She sings often too close to the top of her emotional range. Nearly every song has a gasp, a weep, a shout. As one bass player once said: "She loses her cool."
Her essential gift is interpretation. She forms an idea of a song that is hers alone, and she makes it work. The master sample of this talent is her recording of Happy Days Are Here Again, sung so slowly that suddenly all the hidden irony and banality of it come shaking out like loose nails. The song had been around for more than a generation, but not until Streisand sang it was it ever more than a jingle.

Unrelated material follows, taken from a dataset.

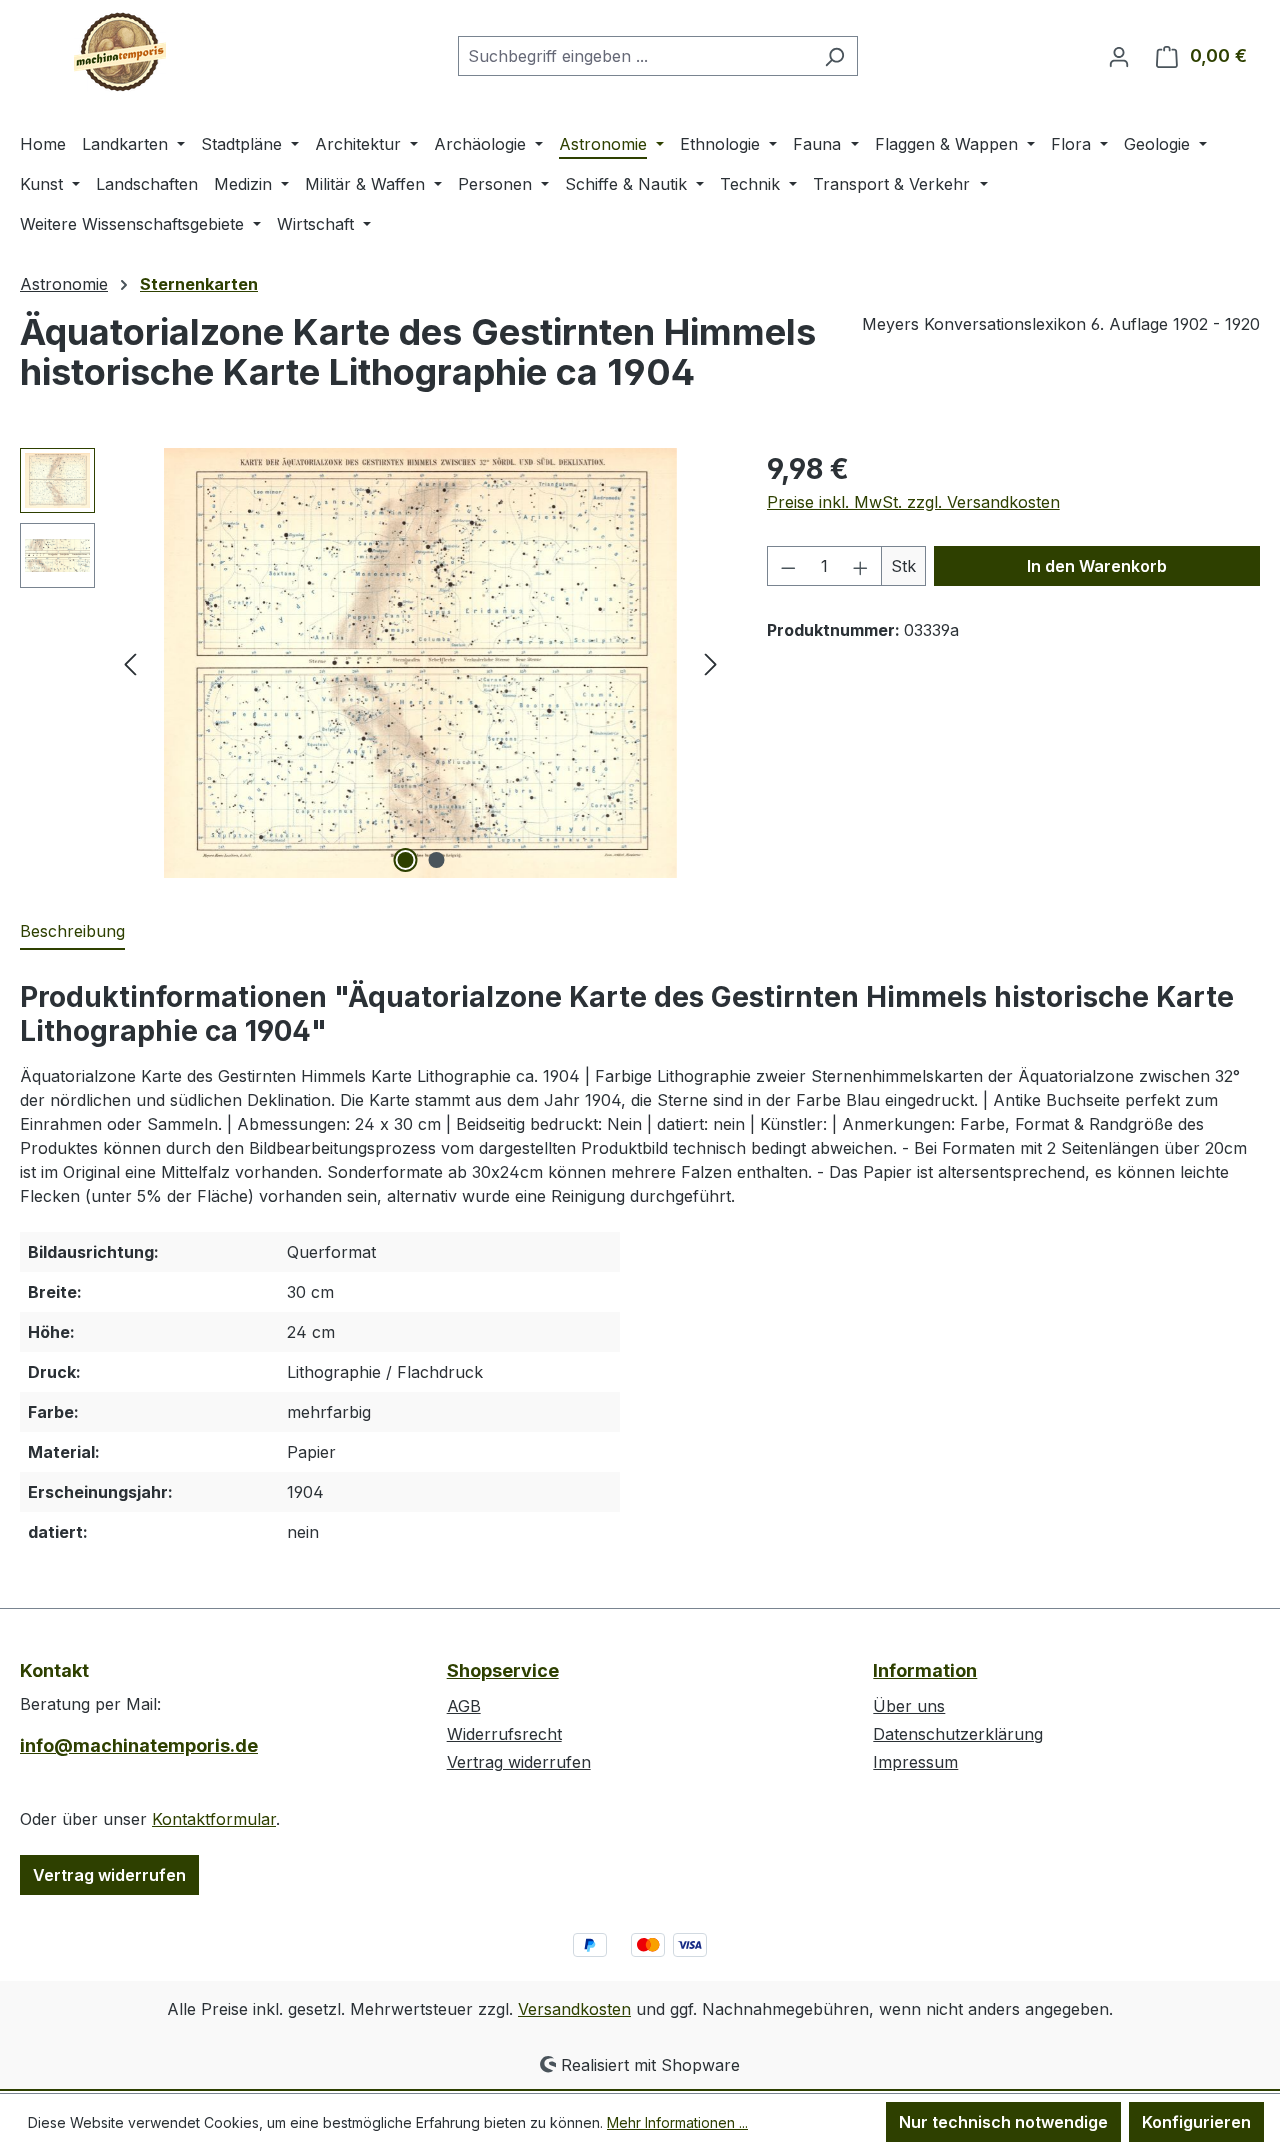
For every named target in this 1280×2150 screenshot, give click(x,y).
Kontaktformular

With success at the Bon Soir, she needed plenty of new songs but had none. She called music publishers, said she was Vaughn Monroe's secretary; would they please send over some complimentary sheet music? It worked. Her brother Sheldon, an art director in the advertising business, used to take her to lunch in those days and make her walk three feet behind him because of her clothes. People stared at her. "She had these horrible rips in the back of her stockings," Sheldon remembers vividly. "I offered to buy her a new pair. She said, 'They're not ripped in front and I don't see them in back, so they don't bother me,' and refused to change them." She did give up her nomadic nights, however, and took an apartment over a Third Avenue seafood restau rant. Essence of decaying halibut came up through the floor boards, and in the summer the place smelled like the stomach lining of an alley cat.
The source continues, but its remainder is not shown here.